Sporadiques depuis le début de la mobilisation syndicale le 19 janvier, les violences ont ressurgi parfois spectaculairement jeudi au fil de plusieurs cortèges, monopolisant à nouveau l'antenne des chaînes d'information continue et rappelant les souvenirs des "gilets jaunes" en 2018-2019 ou de la loi Travail en 2016.
Paris, où la préfecture de police a dénombré en début d'après-midi "environ un millier" d'éléments radicaux, Rennes, Nantes, Lorient ou encore Toulouse... Cette 9e journée de mobilisation intersyndicale a dessiné une carte de France des tensions où ne figure pas le pourtour méditerranéen et notamment Marseille.
A Montpellier aussi, le cortège s'est déroulé "globalement bien", a assuré le préfet de l'Hérault, Hugues Moutouh.
Plus au nord et à l'ouest, ce fut beaucoup moins vrai. Le porche de l'hôtel de ville de Bordeaux, où doit être reçu le roi Charles III mardi, a été brièvement incendié dans la soirée.
A Paris, des violences ont éclaté en tête de la manifestation avec son lot de vitrines brisées et de mobilier urbain détruit, et des incidents se sont poursuivis en soirée dans le sillage de cortèges dits "sauvages". A rebours d'un défilé où la grande majorité des manifestants a marché pacifiquement.

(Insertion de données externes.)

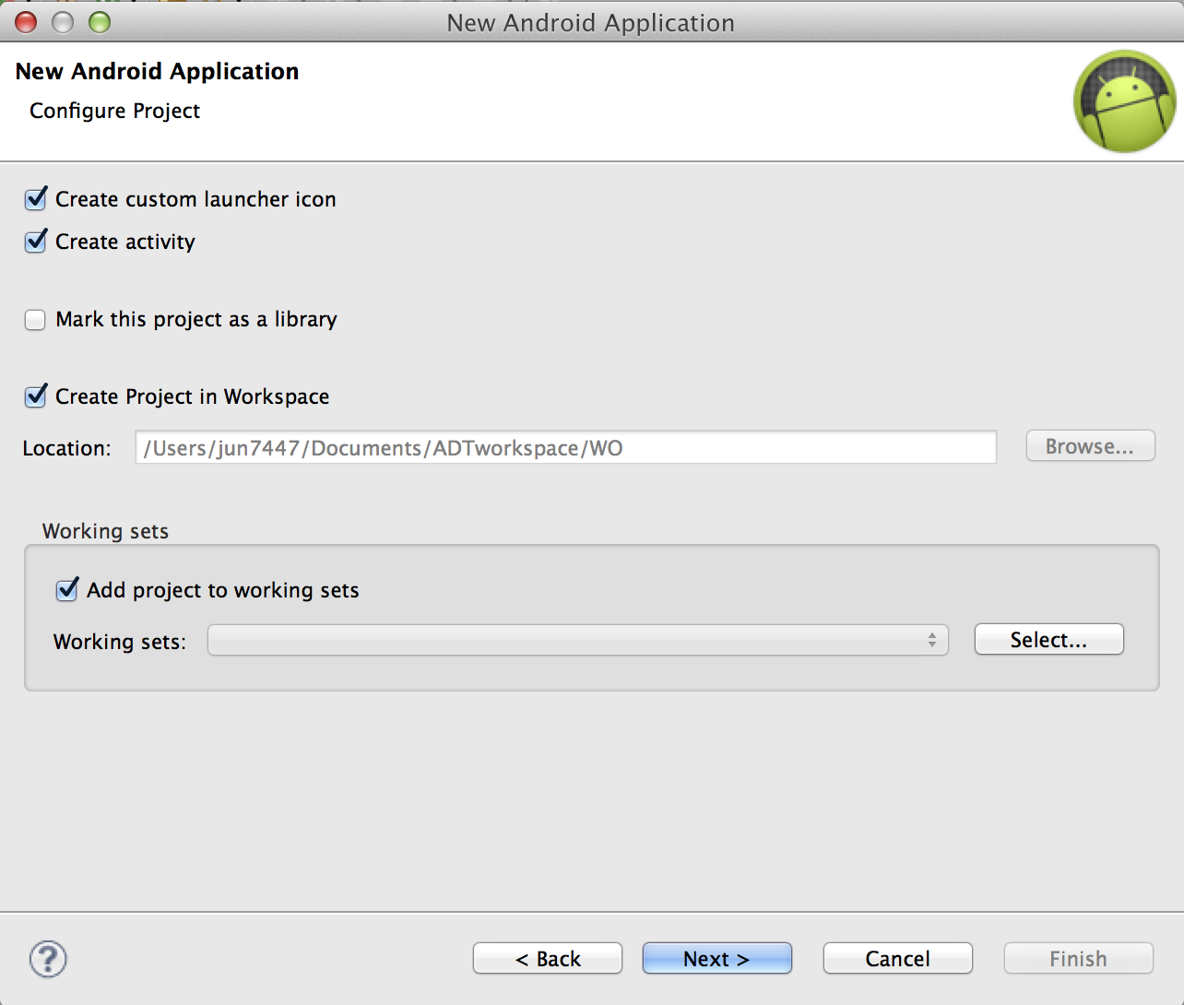Zoom the window with the green button
This screenshot has height=1005, width=1184.
pyautogui.click(x=100, y=22)
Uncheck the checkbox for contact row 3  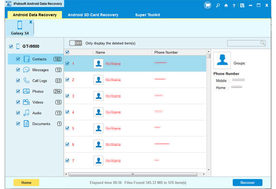pyautogui.click(x=68, y=96)
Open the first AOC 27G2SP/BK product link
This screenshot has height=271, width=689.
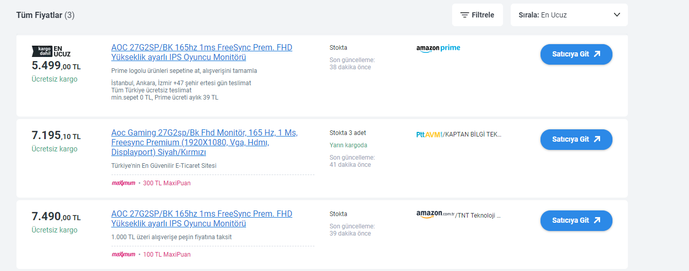(201, 52)
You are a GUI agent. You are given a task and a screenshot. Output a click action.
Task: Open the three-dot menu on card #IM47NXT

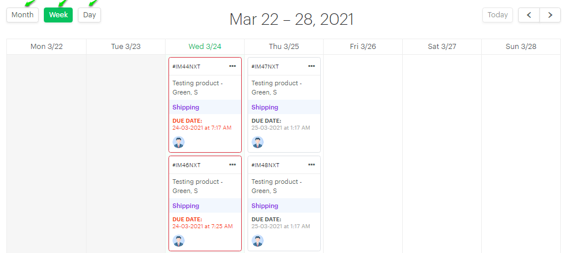click(312, 66)
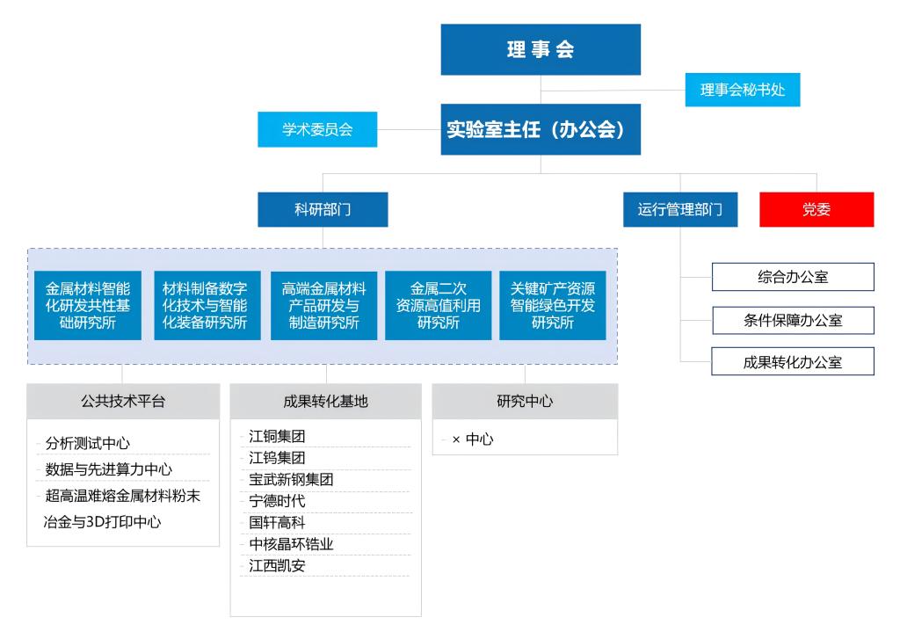This screenshot has width=900, height=639.
Task: Open the 运行管理部门 node
Action: point(680,209)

Peu avant 22h00, le ministre de l'Intérieur a fait état de 172 interpellations en France, et de 149 blessés dans les rangs des forces de l'ordre.

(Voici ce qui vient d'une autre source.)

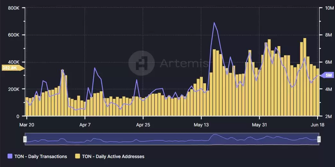
Task: Click the May 31 x-axis date label
Action: 259,125
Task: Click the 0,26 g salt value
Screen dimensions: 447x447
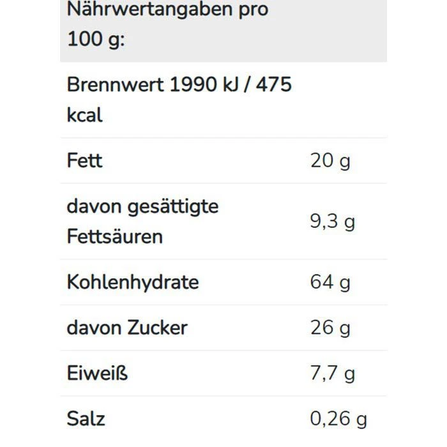Action: 338,419
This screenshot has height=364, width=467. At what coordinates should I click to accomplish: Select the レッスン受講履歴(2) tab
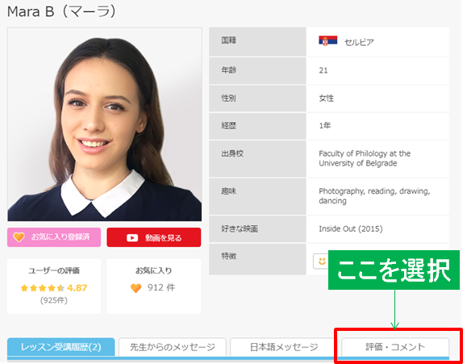pyautogui.click(x=60, y=347)
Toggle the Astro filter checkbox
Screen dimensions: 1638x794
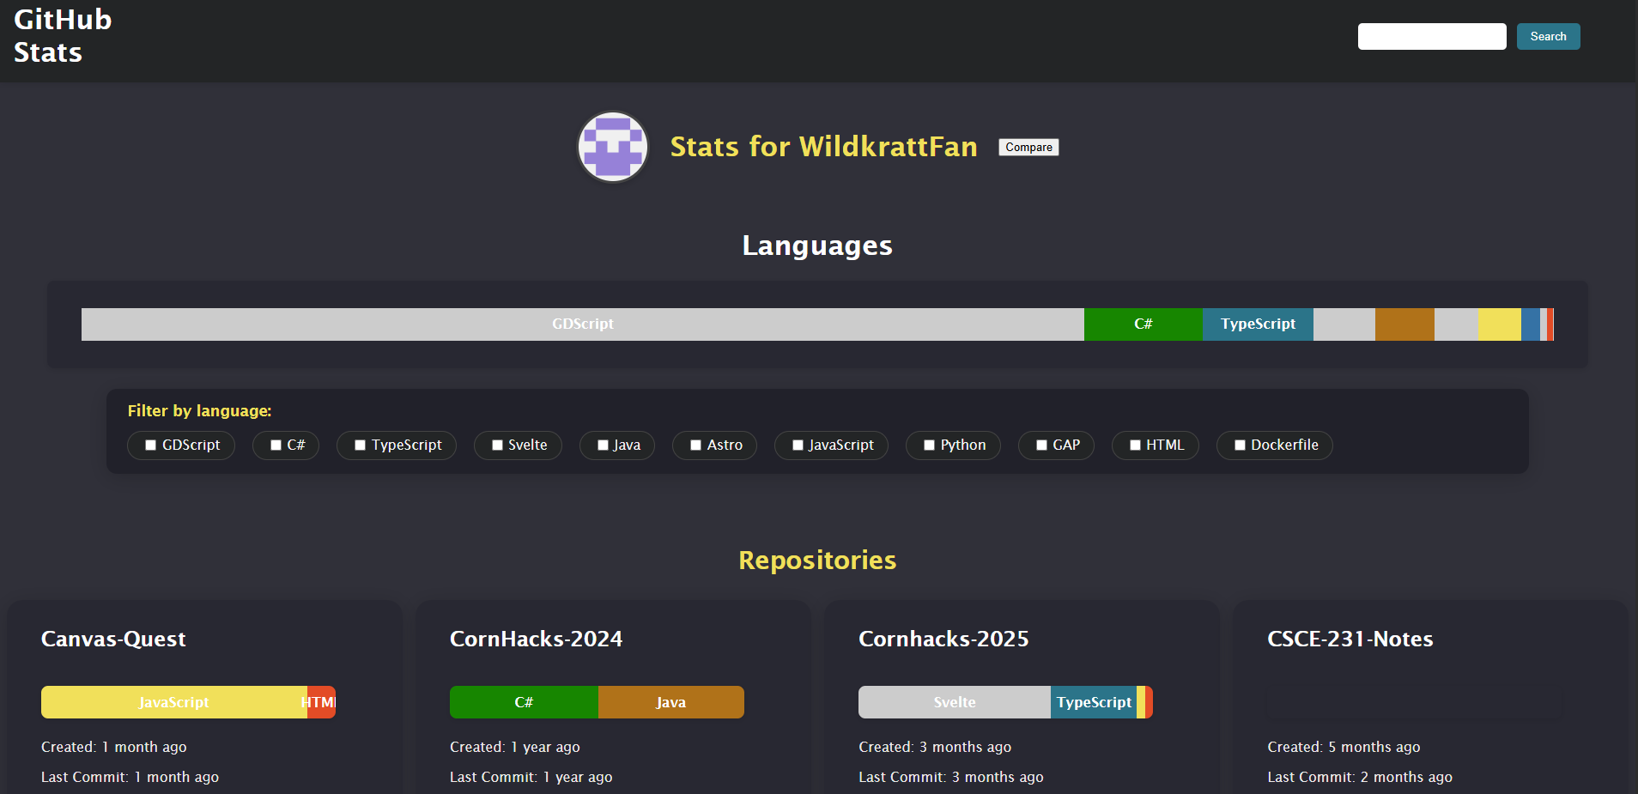point(695,445)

Gérald Darmanin, qui s'exprimait depuis la préfecture de police de Paris, a dénoncé la violence de "casseurs souvent venus de l'extrême gauche". La Première ministre Elisabeth Borne a jugé dans un tweet "inacceptables" les "violences et dégradations" de la journée.

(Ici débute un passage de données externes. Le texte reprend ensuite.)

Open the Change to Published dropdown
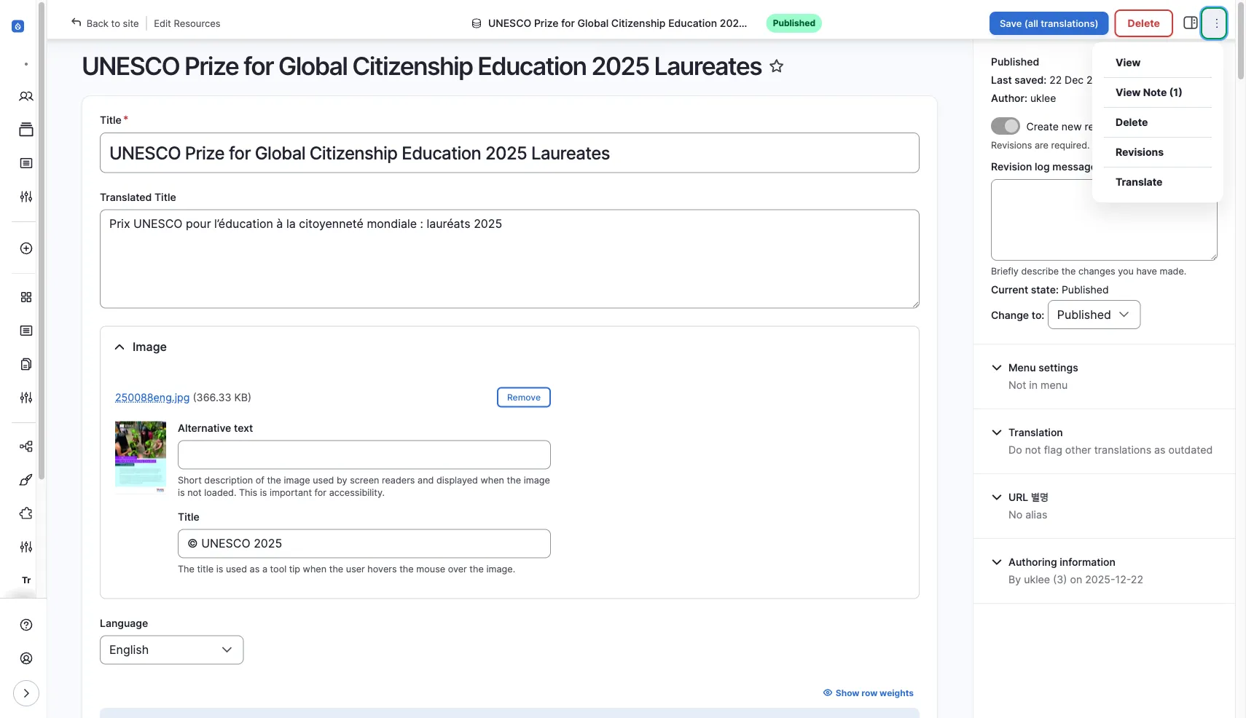The width and height of the screenshot is (1246, 718). click(1093, 315)
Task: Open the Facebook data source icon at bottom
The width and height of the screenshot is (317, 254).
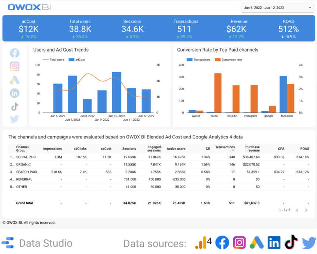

Dans la capitale, où la préfecture de police a fait état de 103 interpellations à 22h15, au moins un manifestant blessé a été pris en charge par les pompiers, a constaté une journaliste de l'AFP.
- "Scènes de chaos" à Rennes -
Dans l'ouest de la France, les violences et affrontements entre forces de l'ordre et manifestants sont manifestement montés en gamme par rapport aux précédentes mobilisations.
A Rouen, une manifestante d’une trentaine d’années, qui travaille avec des enfants handicapés, a eu un pouce arraché, selon la députée LFI Alma Dufour.
A Nantes, des manifestants se sont introduits dans le tribunal administratif, saccageant l'accueil et brisant vitres et portes. Plusieurs commerces ont été dégradés.
A Lorient (Morbihan), le commissariat de la ville et les forces de l'ordre a été pris pour cibles par des manifestants, en grande partie des jeunes au visage dissimulé. Des vitres du bâtiment, voisin de la sous-préfecture, ont été cassées par des jets de projectiles et des feux allumés contre le portail.
A Rennes, au lendemain d'une journée de heurts entre marins-pêcheurs et forces de l'ordre, des tirs de grenades lacrymogènes ont répondu aux jets de projectiles et feux de poubelles, plongeant le cortège de l'intersyndicale, pris en étau, dans un épais nuage de fumée âcre. La maire Nathalie Appéré s'est émue de "scènes de chaos".
Les forces de l'ordre ont fait usage du canon à eau à Toulouse et Lille, où le chef de la sécurité publique du Nord a été touché par un pavé à la tête.
"C'est plus tendu depuis les manifestations sauvages, depuis vendredi. Avant ça va, le cortège passait, c'était calme. Mais là depuis quelques jours, il y a des poubelles qui brûlent, des gaz lacrymogène, c'est plus tendu oui. Là les manifestants sont sur les dents, les policiers aussi, et ils sont plus nombreux aussi", témoigne un commerçant à Strasbourg qui a préféré garder l'anonymat.
Des villes moyennes ont également connu des tensions entre forces de l'ordre et manifestants, comme à Bayonne. A Tulle, la police a dispersé des manifestants, dont des lycéens, en utilisant des gaz lacrymogènes.